TASK BRIEF:
Locate each line in the rows below that contains the word "left" and copy those lines.

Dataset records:
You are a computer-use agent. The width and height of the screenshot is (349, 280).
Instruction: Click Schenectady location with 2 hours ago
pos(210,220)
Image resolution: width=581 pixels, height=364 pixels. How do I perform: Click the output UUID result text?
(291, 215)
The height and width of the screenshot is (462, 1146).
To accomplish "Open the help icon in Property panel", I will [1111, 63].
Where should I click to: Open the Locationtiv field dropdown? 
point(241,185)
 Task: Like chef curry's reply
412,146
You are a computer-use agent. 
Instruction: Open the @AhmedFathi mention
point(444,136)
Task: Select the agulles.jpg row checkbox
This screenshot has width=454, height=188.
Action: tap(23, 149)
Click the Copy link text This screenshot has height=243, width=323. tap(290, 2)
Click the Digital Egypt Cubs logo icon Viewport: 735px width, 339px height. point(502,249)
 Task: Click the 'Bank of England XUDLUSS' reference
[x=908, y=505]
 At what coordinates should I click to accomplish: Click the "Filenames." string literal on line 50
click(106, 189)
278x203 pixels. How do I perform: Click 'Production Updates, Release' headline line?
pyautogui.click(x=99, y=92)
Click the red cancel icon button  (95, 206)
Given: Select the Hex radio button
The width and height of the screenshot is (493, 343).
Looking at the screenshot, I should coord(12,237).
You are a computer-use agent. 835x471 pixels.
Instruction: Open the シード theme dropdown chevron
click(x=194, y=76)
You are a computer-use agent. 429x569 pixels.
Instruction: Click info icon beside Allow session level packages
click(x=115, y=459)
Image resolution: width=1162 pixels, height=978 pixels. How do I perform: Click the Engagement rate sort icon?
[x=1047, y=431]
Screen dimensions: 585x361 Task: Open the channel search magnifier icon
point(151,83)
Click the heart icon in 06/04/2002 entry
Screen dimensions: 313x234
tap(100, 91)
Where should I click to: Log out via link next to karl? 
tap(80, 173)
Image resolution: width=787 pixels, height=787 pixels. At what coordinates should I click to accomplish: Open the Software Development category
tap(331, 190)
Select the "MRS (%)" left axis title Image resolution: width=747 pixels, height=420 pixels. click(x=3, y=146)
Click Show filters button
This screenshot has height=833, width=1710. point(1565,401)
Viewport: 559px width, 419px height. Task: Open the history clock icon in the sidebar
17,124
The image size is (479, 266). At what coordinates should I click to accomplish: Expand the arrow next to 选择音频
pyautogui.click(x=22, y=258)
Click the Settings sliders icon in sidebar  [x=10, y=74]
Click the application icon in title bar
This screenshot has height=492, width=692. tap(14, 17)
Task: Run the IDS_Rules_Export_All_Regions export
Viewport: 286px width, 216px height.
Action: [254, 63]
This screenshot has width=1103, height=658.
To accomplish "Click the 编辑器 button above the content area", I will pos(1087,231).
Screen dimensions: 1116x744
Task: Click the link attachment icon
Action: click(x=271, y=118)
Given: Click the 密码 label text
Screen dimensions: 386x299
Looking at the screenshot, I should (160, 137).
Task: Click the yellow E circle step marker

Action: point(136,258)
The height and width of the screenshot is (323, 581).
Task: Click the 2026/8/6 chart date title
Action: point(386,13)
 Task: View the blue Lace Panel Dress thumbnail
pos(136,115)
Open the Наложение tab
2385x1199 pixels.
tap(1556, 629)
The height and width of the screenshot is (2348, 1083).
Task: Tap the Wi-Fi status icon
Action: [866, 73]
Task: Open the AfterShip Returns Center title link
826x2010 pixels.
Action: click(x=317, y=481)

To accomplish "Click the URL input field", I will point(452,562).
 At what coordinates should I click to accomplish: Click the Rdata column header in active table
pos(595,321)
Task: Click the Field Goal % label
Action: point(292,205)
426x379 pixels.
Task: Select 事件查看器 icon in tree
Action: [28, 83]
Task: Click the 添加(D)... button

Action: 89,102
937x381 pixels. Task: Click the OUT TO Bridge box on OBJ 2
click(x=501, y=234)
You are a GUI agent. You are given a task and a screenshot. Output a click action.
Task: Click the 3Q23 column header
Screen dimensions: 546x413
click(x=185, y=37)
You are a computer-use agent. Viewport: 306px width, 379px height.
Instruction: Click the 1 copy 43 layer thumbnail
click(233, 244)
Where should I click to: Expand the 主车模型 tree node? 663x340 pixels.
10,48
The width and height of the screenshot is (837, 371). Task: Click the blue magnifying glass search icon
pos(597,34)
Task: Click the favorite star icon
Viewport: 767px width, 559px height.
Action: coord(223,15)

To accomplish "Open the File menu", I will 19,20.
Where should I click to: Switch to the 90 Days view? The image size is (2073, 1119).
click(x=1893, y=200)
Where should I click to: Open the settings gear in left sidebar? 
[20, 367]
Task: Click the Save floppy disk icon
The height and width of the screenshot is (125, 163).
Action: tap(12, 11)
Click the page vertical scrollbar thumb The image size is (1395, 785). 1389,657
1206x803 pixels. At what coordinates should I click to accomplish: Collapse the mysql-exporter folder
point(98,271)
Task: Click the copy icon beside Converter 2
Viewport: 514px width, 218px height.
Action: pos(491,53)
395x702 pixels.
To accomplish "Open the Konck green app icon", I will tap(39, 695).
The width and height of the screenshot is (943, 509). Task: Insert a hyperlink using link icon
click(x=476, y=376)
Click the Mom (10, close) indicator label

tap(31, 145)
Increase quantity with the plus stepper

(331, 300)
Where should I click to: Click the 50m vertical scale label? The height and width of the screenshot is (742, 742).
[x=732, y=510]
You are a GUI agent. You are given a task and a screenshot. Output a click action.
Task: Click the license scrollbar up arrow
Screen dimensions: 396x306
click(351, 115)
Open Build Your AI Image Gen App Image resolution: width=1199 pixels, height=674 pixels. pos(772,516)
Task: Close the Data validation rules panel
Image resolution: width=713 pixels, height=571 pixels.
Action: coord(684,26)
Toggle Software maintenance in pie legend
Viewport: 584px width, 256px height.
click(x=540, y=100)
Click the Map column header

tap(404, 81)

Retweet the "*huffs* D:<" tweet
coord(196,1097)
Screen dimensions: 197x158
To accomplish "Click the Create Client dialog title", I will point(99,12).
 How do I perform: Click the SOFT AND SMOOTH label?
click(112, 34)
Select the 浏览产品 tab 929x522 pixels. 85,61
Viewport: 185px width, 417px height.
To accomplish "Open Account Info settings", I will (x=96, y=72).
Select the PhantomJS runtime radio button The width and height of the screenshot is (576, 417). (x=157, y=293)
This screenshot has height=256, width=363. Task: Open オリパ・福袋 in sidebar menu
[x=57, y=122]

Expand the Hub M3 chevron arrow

THE RESULT:
Select the "MRS (%)" left axis title Image resolution: width=747 pixels, height=420 pixels. click(x=3, y=146)
Where should I click to: Open the settings gear in left sidebar? 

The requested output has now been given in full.